─── Excerpted passage ───

New Delhi: The Supreme Court begins the final argument in the 1988 road rage case against Punjab local bodies minister Navjot Singh Sidhu. Punjab and Haryana High Court in 2006 verdict convicted him of culpable homicide not amounting to murder, he made his submissions against the high court verdict.
After eleven years the HC verdict was challenged in the Supreme Court Senior advocate RS Cheema opened Sidhu’s defence in the 30-year old road rage case . He questioned the finding that the victim died after Sidhu and his friend Rupinder Singh Sandhu beat him up. He submitted before a bench of justices J Chelameswar and Sanjay Kishan Kaul that the victim, Gurnam Singh, died due to cardiac arrest.
In his arguments, Cheema placed reliance on medical journals to establish his point that an autopsy report can never attribute a natural death to cardiac arrest. To support his claim, he read out portions of Modi’s medical journal and argued that the victim’s heart was weak and he died due to an attack. The senior advocate will elaborate on his arguments on Wednesday.
Cheema contested the prosecution case that Singh succumbed to the injuries received in the assault. According to the FIR on December 27, 1988 Sidhu and Sandhu were reportedly present in a Gypsy SUV parked near Sheranwala Gate Crossing. Singh who was in a Maruti car and on way, to a bank along with two other persons asked the occupants to give him way following which Sidhu allegedly dragged Singh out and punched him. Sandhu reportedly took the keys of Singh’s car and attacked his friends before speeding away with Sidhu. Singh was rushed to a hospital where he was declared dead.

─── Available data ───

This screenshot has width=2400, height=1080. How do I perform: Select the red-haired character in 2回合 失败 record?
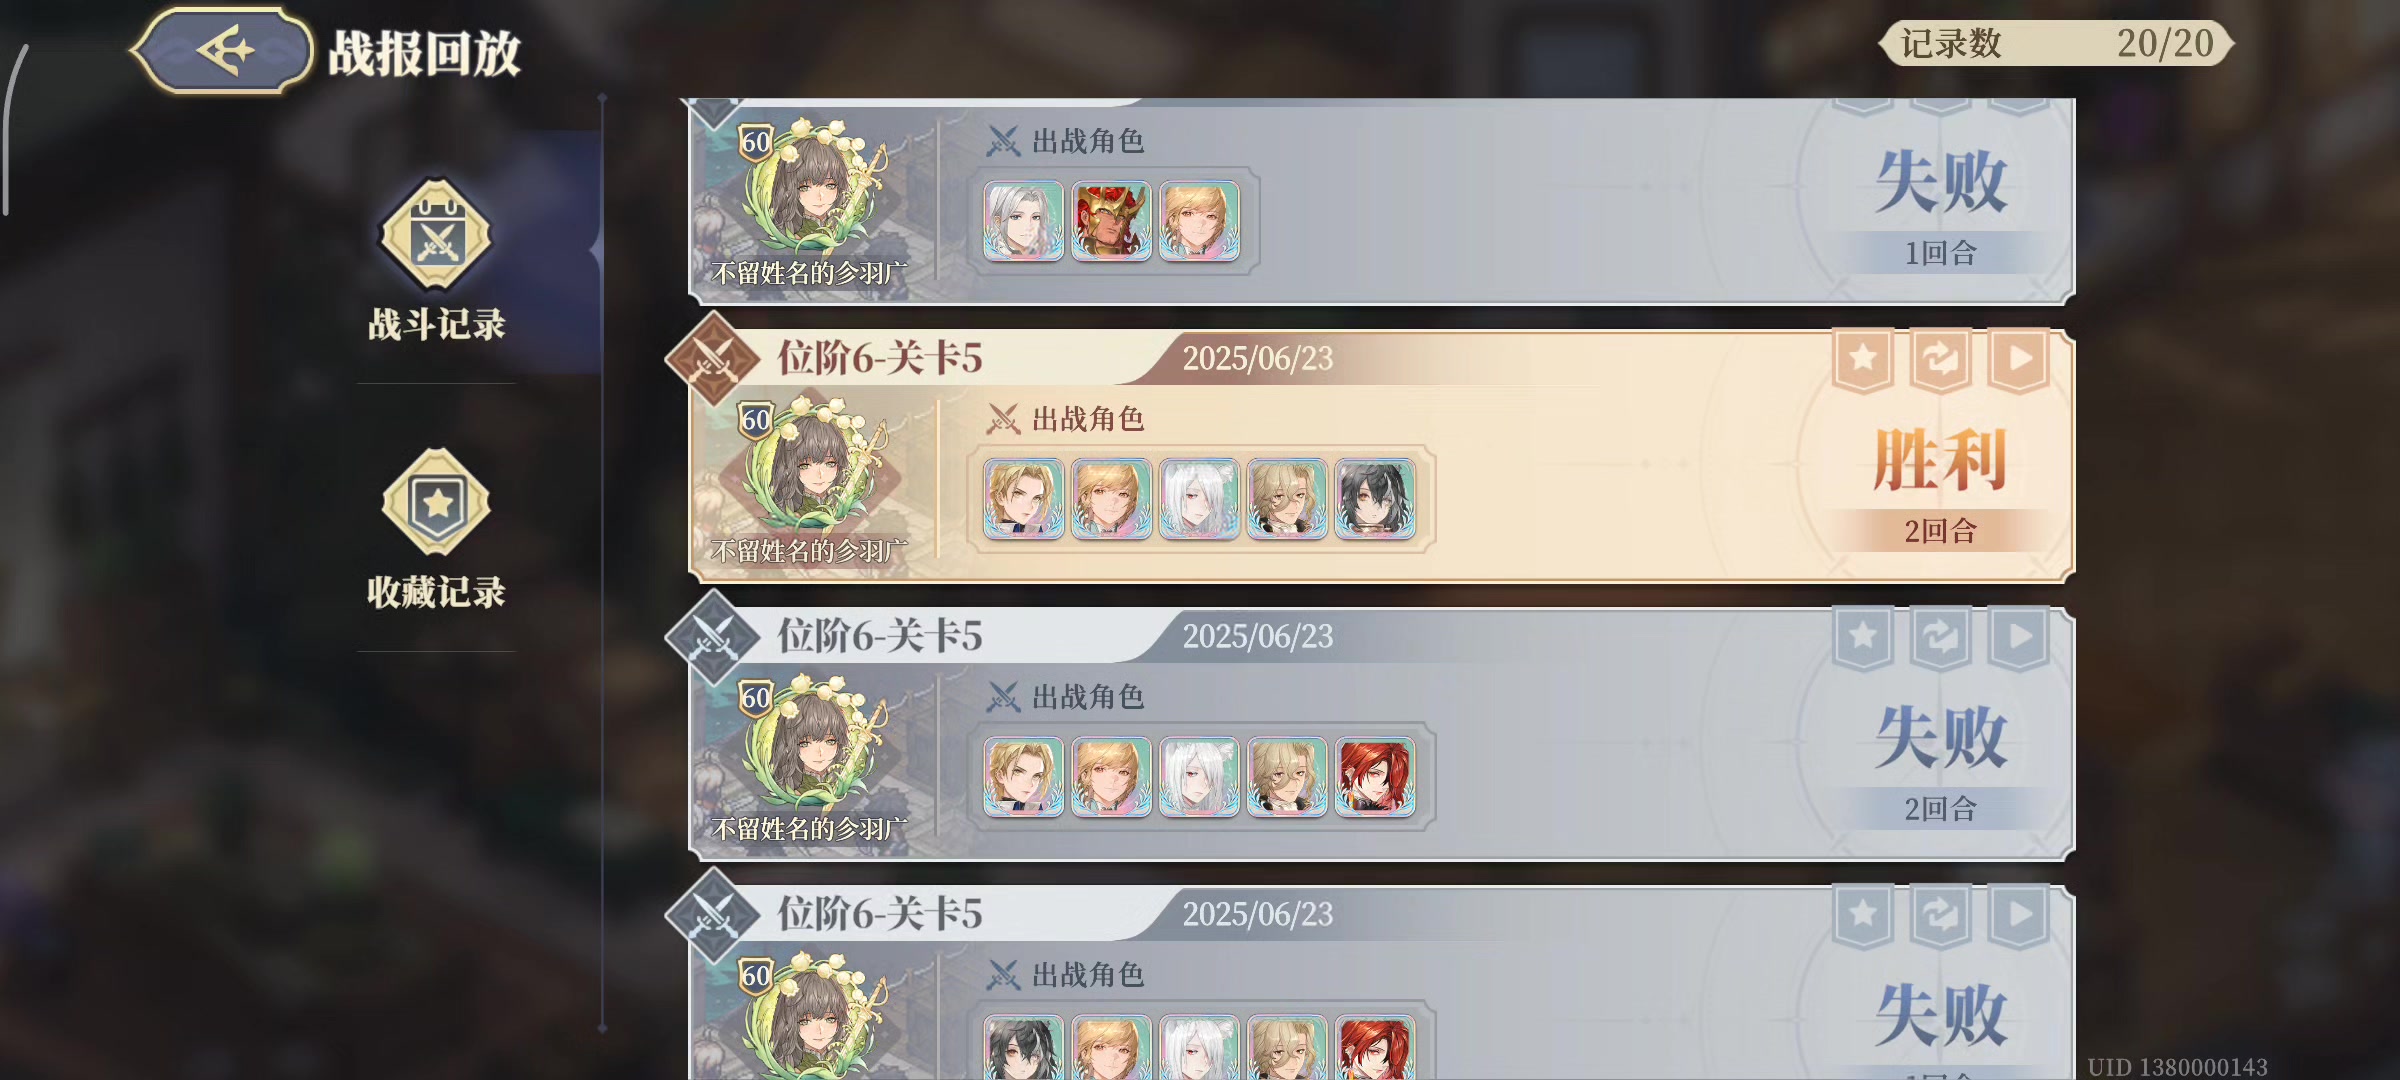tap(1375, 777)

───

## Tasks to perform
A - In the road rage report, edit the text from "New Delhi: The" up to and including "due to cardiac arrest.", replacing "road rage case" with "road rage matter".
B - Answer these questions from the road rage report:
(i) Which court convicted Sidhu in 2006?
(ii) Whose medical journal did Cheema read portions of?
(iii) According to the FIR, where was the Gypsy SUV parked?
C - In the road rage report, rewrite the paragraph beginning "Cheema contested the prosecution case" as a list of its main facts.
The data plays no part in this work.

## Answers by item number
A -
New Delhi: The Supreme Court begins the final argument in the 1988 road rage matter against Punjab local bodies minister Navjot Singh Sidhu. Punjab and Haryana High Court in 2006 verdict convicted him of culpable homicide not amounting to murder, he made his submissions against the high court verdict.
After eleven years the HC verdict was challenged in the Supreme Court Senior advocate RS Cheema opened Sidhu’s defence in the 30-year old road rage matter . He questioned the finding that the victim died after Sidhu and his friend Rupinder Singh Sandhu beat him up. He submitted before a bench of justices J Chelameswar and Sanjay Kishan Kaul that the victim, Gurnam Singh, died due to cardiac arrest.

B -
(i) The Punjab and Haryana High Court.
(ii) Modi's.
(iii) Near Sheranwala Gate Crossing.

C -
- Cheema disputed the prosecution's claim that Singh died from injuries received in the assault.
- According to the FIR, on December 27, 1988, Sidhu and Sandhu were reportedly in a Gypsy SUV parked near Sheranwala Gate Crossing.
- Singh was in a Maruti car with two other people, on his way to a bank. He asked the SUV's occupants to give him way.
- Sidhu allegedly dragged Singh out of his car and punched him.
- Sandhu reportedly took the keys of Singh's car and attacked Singh's friends, then sped away with Sidhu.
- Singh was rushed to a hospital, where he was declared dead.